Byli też architekci z wizją. Kłócący się z władzami, walczący o swoje prawa lub po cichu przemycający swoje idee, tak aby po latach można było ich budynki dostosować do nowych czasów, które byli w stanie przewidzieć. Oni też spotykali się potem z odzewem od mieszkańców ich budynków, z krytyką i narzekaniem tych, którzy przyzwyczaili się do czegoś innego. Ich budynki były źle urodzone – nie w tym miejscu, a przede wszystkim nie w tym czasie w którym powinny.

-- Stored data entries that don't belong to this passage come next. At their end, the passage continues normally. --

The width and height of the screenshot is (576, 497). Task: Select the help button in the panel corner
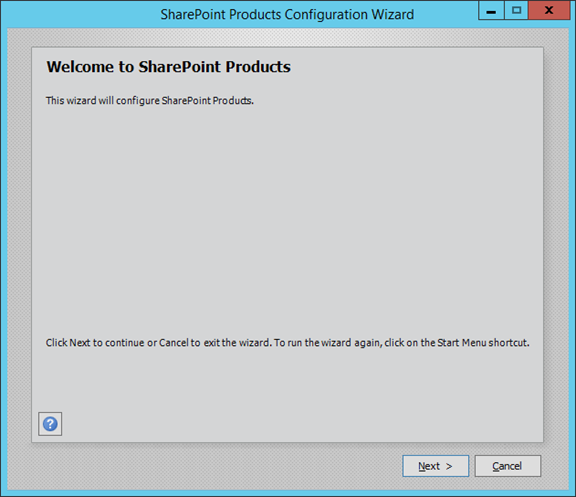click(50, 424)
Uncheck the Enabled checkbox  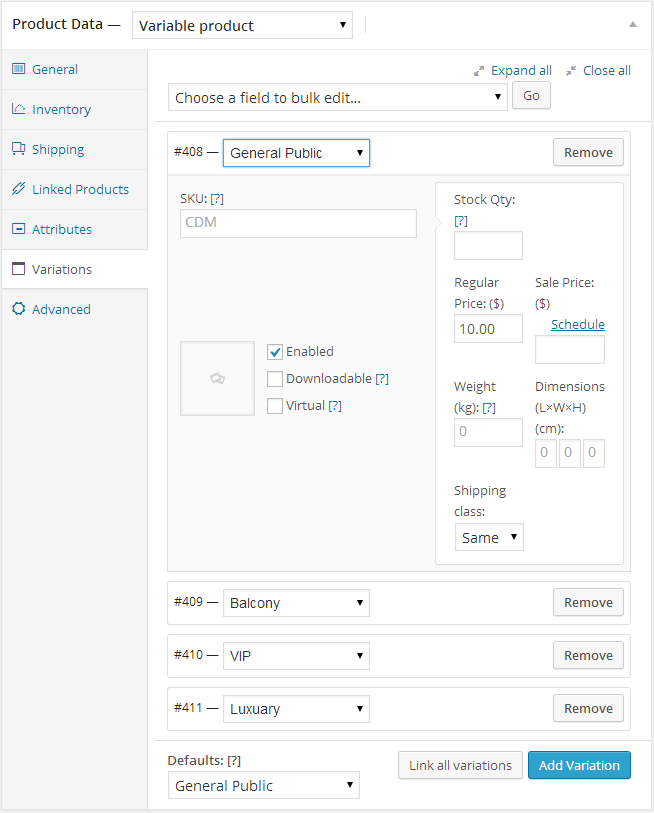tap(275, 352)
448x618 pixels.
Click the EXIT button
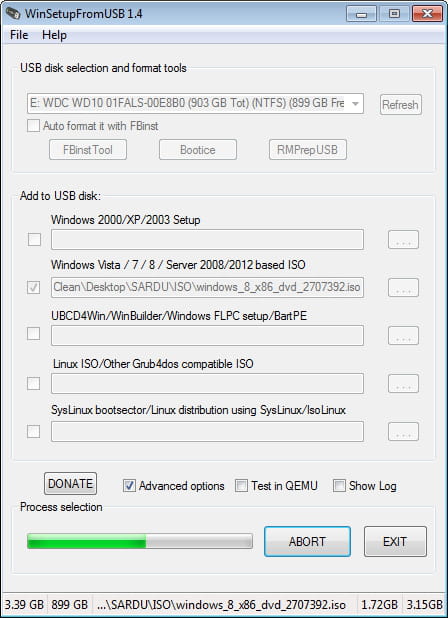point(395,542)
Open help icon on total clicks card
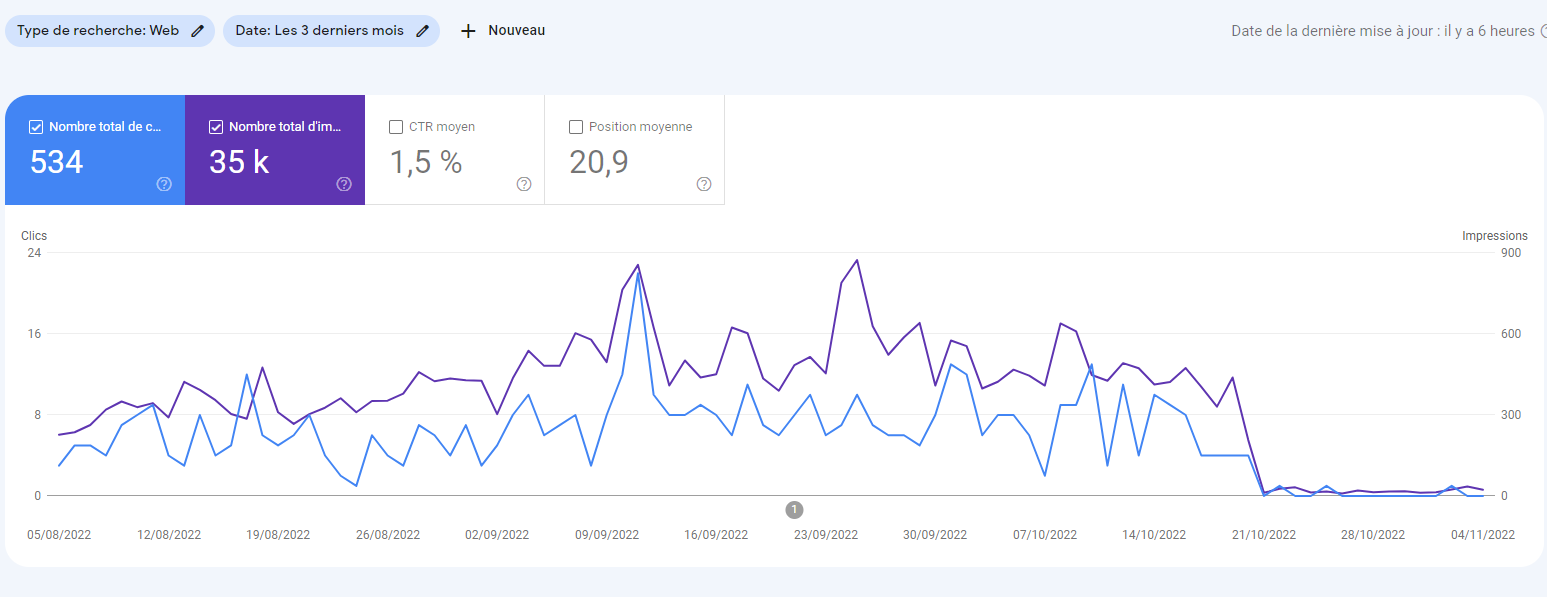 (x=164, y=184)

Także budynki użyteczności publicznej doczekały się reakcji na swoje istnienie. Część z nich pozostała już tylko na zdjęciach, niektóre w dokumentach planujących ich wyburzenie, a część do dziś stoi i wygląda. To one budzą najwięcej kontrowersji, bo da się je tylko kochać albo nienawidzić. Pojawia się więc konflikt pomiędzy wygodą, poczuciem nowoczesności i potrzebą odcięcia się od tego, co było ze strony prostych ludzi, a troską architektów i miłośników zabytków PRL-u o ich zachowanie. Walki na logiczne i nielogiczne argumenty wywołują emocje związane z budynkami, często nadają im nazwy i kreują ich nową historię, zmieniając je.

zle urodzone

„Źle urodzone” to jedna z tych książek, które ułatwiają zrozumienie tamtych czasów. Zbiór reportaży Springera opowiedział mi kilka historii o tym, jak bardzo architekci chcieli, ale nie mogli. Mimo to, udało im się pozostawić po sobie ślad – te elementy miast, z których czasem są dumni, a czasem nie – nawet jeśli poświęcili długie godziny na opracowywanie ich planów.

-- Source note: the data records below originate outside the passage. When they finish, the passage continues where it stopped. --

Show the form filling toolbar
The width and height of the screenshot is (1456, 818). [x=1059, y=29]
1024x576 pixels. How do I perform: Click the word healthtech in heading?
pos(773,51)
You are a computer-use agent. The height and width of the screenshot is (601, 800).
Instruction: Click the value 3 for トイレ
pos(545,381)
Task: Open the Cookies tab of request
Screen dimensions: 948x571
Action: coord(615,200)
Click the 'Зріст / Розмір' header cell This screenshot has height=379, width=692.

Myślę, że bez zastanowienia mogę polecić tę książkę każdemu, kto interesuje się historią PRL-u. Autor z dużą dociekliwością prześledził dostępne źródła, dotarł do osób odgrywających ważne role w życiu opisywanych architektów i wiedzących dokładnie, jak wyglądała ich praca. W przypadku żyjących twórców, informacje pochodzą z pierwszej ręki. Oczywiście jest to także lektura obowiązkowa dla wszystkich, którzy interesują się architekturą. Niestety, chyba nie da się zrozumieć budownictwa tamtych czasów, tylko patrząc na wielką płytę czy pojedyncze pawilony i dworce. Zwłaszcza, że wygląd wielu z nich nie ma już zbyt wiele wspólnego z tym, jakie były podczas oddania do użytku. Bo to nie tylko pasteloza i obsianie banerami (o tym przeczytanie w Wannie z Kolumnadą) ale i zupełna zmiana sytuacji mieszkaniowej w Polsce.